Just last week, the Small Business Administration (SBA) announced that it has reopened the Economic Injury Disaster Loan (EIDL) and EIDL Advance program to eligible applicants still struggling with the economic impact of the COVID-19 pandemic.
The EIDL program offers long-term, low-interest loans to small businesses and nonprofits. If your company hasn’t been able to procure financing through the Paycheck Protection Program (PPP) — or even if it has — an EIDL may provide another avenue to relief.
Applicants must be businesses with 500 or fewer employees, sole proprietors, independent contractors or certain other small entities. EIDL funds come directly from the SBA and provide working capital up to certain limits.
The loans have terms of up to 30 years and interest rates of 3.75% for businesses and 2.75% for nonprofits. The first payment is deferred for one year. Plus, the Coronavirus Aid, Relief and Economic Security (CARES) Act has temporarily waived requirements that applicants must have been in business for one year before the crisis and be unable to obtain credit elsewhere. A borrower of $200,000 or less doesn’t need to provide a personal guarantee.
Recipients must use EIDL proceeds for working capital necessary to carry a business until resumption of normal operations and for expenditures needed to alleviate specific economic hardships related to the pandemic. These may include fixed debts (such as rent or mortgage), payroll, accounts payable and other bills that could’ve been paid had the disaster not occurred and aren’t already covered by a PPP loan.
EIDL proceeds may not be used to refinance indebtedness incurred before the COVID-19 crisis or to pay down loans owned by the SBA or other federal agencies. Loan funds also cannot be used to pay federal, state or local tax penalties, or any criminal or civil fine or penalty. (Other limitations apply.)

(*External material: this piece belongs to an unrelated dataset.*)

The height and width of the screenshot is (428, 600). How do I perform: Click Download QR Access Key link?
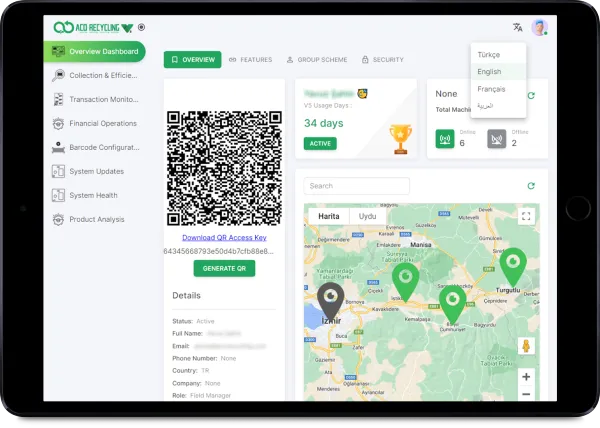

Under the CARES Act, EIDL applicants may request an Emergency Economic Injury Grant, also referred to as an “EIDL advance,” of up to $10,000. The grant is to be paid within three days and must be used to:
- Provide paid sick leave to employees unable to work because of COVID-19,
- Retain employees during business disruptions or substantial shutdowns,
- Meet increased costs to obtain materials unavailable because of supply chain disruptions,
- Make rent or mortgage payments, or
- Repay other obligations that cannot be met because of revenue losses.
Recipients of an emergency grant don’t have to repay it — even if the business is eventually denied an EIDL. However, in April, the SBA announced that it has implemented a $1,000 cap per employee on EIDL advances up to the $10,000 maximum. Thus, an applicant with three employees would receive an advance of only $3,000.
The EIDL program may not have received as much attention as the PPP, but it’s equally valuable to small businesses and nonprofits striving to remain operational during the ongoing public health and economic crisis.